Do this: Please write out, word for word, the lines of the records below from the line with "Task: Select the Equity ObjectSetText line" to the line with "[x=290, y=245]", including both of those lines.

(Items listed in a dataset)
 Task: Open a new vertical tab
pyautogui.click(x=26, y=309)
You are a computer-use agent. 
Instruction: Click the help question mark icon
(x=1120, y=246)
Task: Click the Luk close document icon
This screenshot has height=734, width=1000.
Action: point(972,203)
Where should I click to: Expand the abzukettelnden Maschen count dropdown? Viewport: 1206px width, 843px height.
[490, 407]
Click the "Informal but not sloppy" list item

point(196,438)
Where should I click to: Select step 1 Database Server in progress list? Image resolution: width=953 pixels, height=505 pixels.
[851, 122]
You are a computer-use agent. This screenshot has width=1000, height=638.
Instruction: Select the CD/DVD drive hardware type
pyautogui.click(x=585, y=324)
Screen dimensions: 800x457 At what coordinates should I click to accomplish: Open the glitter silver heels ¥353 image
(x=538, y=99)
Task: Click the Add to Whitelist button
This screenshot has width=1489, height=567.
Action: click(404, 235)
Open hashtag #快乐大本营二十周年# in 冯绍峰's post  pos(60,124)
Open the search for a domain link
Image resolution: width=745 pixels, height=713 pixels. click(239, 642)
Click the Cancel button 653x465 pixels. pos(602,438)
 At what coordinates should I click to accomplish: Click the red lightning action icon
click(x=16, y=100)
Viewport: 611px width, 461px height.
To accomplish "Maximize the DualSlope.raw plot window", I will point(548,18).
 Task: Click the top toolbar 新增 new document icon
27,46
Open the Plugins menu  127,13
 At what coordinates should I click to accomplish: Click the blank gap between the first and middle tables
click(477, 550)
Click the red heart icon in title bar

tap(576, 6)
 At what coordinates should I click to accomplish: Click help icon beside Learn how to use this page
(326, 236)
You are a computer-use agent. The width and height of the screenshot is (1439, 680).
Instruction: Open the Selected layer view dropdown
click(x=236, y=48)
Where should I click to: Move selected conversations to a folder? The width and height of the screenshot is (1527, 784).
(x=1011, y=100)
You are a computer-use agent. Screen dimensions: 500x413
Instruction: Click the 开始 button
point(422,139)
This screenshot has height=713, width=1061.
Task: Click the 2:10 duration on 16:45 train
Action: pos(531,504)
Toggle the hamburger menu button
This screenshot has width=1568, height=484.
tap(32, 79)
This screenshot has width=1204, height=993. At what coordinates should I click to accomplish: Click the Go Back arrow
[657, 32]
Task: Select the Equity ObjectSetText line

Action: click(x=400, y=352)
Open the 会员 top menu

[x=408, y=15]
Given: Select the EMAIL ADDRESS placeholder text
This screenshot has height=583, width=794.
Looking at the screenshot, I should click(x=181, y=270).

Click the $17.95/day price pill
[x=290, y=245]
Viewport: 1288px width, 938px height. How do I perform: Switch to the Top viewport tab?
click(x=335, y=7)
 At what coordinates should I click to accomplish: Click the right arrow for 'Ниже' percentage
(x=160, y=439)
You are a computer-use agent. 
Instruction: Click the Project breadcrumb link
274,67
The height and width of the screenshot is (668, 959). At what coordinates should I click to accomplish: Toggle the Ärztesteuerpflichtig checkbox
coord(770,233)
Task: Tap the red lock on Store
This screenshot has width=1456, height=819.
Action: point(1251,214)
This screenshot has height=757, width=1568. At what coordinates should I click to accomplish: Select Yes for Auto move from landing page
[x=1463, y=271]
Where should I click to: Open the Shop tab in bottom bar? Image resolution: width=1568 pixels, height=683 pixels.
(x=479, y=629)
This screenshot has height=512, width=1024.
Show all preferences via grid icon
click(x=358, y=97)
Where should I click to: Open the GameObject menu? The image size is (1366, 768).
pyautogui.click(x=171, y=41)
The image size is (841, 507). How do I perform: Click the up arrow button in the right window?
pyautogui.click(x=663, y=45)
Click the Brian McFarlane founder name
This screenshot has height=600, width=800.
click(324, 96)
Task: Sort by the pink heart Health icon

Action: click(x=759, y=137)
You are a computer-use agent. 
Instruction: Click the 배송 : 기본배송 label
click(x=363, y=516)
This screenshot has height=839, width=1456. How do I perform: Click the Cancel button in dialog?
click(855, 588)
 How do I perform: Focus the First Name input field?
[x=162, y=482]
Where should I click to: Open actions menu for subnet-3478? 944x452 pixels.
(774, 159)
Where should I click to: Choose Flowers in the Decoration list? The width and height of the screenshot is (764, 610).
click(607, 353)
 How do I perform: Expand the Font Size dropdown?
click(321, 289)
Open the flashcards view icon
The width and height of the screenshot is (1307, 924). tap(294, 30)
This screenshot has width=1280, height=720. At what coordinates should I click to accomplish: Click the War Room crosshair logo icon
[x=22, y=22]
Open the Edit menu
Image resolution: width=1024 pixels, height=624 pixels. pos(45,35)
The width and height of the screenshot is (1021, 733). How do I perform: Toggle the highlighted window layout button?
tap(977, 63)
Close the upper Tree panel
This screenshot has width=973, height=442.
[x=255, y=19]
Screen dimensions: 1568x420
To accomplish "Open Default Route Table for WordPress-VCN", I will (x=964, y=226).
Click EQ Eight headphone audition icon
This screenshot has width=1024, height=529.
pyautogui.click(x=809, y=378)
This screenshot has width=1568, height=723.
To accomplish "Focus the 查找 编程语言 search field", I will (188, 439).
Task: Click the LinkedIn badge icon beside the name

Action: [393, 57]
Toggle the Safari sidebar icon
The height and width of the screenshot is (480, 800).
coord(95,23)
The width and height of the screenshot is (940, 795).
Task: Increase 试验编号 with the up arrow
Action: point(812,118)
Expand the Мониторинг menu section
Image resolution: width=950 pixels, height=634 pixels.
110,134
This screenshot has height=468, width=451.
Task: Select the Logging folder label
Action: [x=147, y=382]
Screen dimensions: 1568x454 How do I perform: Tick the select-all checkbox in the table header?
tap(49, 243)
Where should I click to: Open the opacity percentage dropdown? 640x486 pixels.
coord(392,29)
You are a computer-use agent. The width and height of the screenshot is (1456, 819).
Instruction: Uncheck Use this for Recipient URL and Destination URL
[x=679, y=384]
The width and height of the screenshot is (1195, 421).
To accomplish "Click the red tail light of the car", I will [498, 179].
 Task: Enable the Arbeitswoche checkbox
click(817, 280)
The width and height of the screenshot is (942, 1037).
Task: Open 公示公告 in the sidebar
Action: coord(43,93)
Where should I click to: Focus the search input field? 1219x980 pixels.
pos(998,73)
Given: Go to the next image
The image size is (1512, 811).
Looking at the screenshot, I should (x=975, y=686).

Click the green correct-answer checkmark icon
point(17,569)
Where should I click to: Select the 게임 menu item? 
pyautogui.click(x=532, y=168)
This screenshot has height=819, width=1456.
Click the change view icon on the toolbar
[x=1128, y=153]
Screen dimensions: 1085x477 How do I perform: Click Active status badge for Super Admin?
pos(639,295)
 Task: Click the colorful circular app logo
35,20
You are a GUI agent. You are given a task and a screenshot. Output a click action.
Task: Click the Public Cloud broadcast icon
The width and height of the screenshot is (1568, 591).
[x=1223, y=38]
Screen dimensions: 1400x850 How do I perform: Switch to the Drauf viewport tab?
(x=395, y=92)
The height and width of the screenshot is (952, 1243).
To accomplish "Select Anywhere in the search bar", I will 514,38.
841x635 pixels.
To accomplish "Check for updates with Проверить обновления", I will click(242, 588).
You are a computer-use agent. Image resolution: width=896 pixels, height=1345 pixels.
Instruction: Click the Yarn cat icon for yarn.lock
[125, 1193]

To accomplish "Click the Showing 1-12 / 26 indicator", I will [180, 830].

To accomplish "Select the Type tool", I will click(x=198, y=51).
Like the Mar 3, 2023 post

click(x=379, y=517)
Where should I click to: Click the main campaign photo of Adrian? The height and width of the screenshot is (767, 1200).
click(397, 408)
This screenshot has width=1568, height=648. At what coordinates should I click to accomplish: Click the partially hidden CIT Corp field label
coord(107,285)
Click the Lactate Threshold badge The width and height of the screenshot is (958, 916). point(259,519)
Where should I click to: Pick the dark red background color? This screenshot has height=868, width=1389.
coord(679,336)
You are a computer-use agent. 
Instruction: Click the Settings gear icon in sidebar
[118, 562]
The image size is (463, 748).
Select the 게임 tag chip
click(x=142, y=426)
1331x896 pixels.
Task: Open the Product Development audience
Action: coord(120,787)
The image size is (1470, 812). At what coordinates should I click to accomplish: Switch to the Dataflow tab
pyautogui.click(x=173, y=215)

Answer below:
Task: Select the Equity ObjectSetText line

Action: click(x=400, y=352)
Open the 会员 top menu

[x=408, y=15]
Given: Select the EMAIL ADDRESS placeholder text
This screenshot has height=583, width=794.
Looking at the screenshot, I should click(x=181, y=270).

Click the $17.95/day price pill
[x=290, y=245]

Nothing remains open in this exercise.